Five floors may be the best for the parts of a city where the land is relatively cheap, but I doubt it's the most cost-efficient for, say, Manhattan, or the city centre of Hong Kong. At a certain point, the construction costs are dwarfed by the cost of land, and constructing a slightly larger building becomes a rounding error, unless somehow the marginal cost of the sixth floor increases astronomically.


It would be more cost effective for people around Manhattan to build up to 5 floors, and then extend the subway out to them. (assuming reasonable costs - NYC subways cost 7-10 times what they should to build). This would extend the built up area of NYC by quite a lot.

Now that Hong Kong is reunified with the mainline (since 1997 IIRC) they have been building out to the mainland. Of course when your city is land constrained there is no choice but to build up.


Well, I'd like to see the methodology for how five floors was determined to be the absolute lowest possible costs.

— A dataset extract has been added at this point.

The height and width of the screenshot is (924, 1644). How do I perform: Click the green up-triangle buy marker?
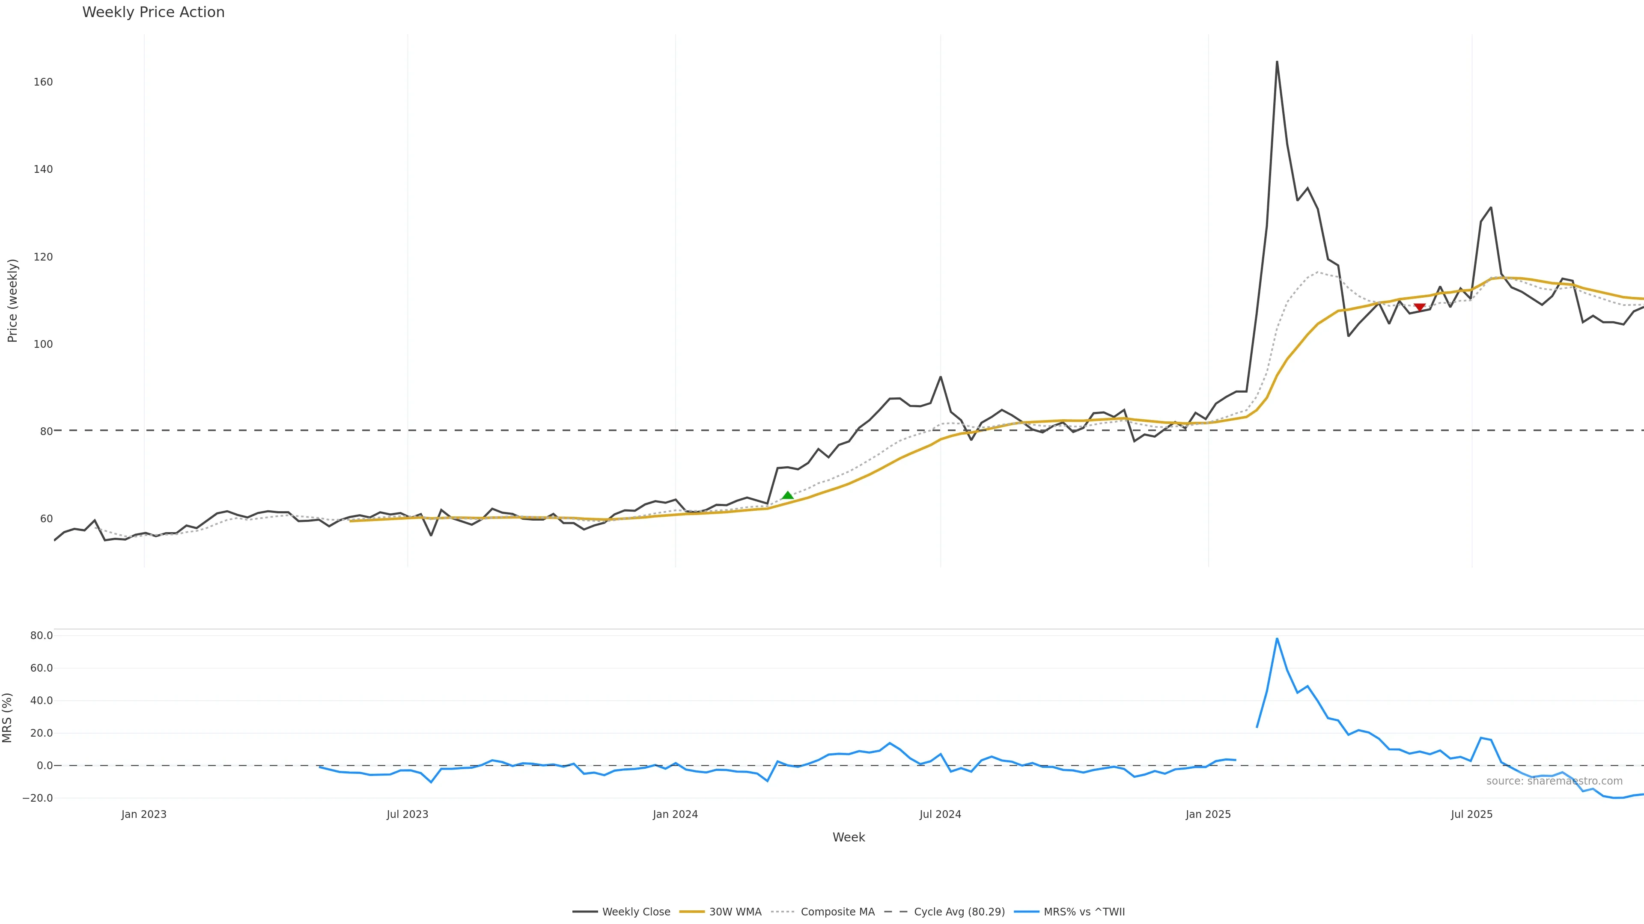click(788, 495)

That's not really the end of the story though, anyway. As long as the price per square foot is still higher, it could make sense to keep building up. At a price of, say, $2k per square foot in Manhattan, if your costs are $500 per square foot for five storeys, vs. $1k for ten, the former earns you $(2000-500)*5 = $7500, while the latter earns $10k per square foot of land, so obviously it's better to build the latter.